• ENTRIES SHOWN
________________________

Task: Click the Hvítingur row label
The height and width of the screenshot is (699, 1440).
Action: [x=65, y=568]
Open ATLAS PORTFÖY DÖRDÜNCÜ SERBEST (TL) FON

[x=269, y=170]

________________________

• WHAT YOU SHOULD DO
Give back each record above exactly as written.

• EXPECTED OUTPUT
Task: Click the Hvítingur row label
The height and width of the screenshot is (699, 1440).
Action: [x=65, y=568]
Open ATLAS PORTFÖY DÖRDÜNCÜ SERBEST (TL) FON

[x=269, y=170]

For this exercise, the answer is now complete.